Task data below:

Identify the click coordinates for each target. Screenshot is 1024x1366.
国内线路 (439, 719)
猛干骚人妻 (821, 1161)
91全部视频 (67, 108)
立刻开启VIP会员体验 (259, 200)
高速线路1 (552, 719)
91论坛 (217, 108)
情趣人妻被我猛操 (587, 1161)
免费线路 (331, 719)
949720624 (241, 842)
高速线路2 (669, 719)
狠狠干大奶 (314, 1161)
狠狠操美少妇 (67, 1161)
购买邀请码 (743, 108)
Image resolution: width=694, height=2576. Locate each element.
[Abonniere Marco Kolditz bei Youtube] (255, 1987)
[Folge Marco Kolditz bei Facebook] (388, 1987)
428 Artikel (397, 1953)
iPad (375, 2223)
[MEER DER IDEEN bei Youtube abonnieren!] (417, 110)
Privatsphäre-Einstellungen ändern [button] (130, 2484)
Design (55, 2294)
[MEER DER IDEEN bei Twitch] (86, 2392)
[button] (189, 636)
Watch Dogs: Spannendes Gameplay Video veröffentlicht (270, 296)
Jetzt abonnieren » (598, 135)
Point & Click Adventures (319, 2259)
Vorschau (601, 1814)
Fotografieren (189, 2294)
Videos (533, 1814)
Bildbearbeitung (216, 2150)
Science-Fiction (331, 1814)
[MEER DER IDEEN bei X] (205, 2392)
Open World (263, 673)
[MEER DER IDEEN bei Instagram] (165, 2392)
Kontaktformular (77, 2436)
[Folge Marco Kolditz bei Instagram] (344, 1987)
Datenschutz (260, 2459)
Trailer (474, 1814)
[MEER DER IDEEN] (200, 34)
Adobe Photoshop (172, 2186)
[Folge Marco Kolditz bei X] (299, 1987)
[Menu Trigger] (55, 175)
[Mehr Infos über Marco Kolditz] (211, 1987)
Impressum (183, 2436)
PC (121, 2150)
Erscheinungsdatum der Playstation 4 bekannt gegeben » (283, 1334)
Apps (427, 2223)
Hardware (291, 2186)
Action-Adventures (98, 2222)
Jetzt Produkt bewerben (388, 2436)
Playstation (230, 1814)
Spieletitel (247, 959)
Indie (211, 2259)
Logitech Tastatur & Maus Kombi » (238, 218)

End of Task data.

:: Exercise brief ::
From the line containing "Kontaktformular (77, 2436)" down to the last line of the records, transcribe every line exactly and add nothing else.

:: Your response ::
Kontaktformular (77, 2436)
[Folge Marco Kolditz bei Instagram] (344, 1987)
Datenschutz (260, 2459)
Trailer (474, 1814)
[MEER DER IDEEN] (200, 34)
Adobe Photoshop (172, 2186)
[Folge Marco Kolditz bei X] (299, 1987)
[Menu Trigger] (55, 175)
[Mehr Infos über Marco Kolditz] (211, 1987)
Impressum (183, 2436)
PC (121, 2150)
Erscheinungsdatum der Playstation 4 bekannt gegeben » (283, 1334)
Apps (427, 2223)
Hardware (291, 2186)
Action-Adventures (98, 2222)
Jetzt Produkt bewerben (388, 2436)
Playstation (230, 1814)
Spieletitel (247, 959)
Indie (211, 2259)
Logitech Tastatur & Maus Kombi » (238, 218)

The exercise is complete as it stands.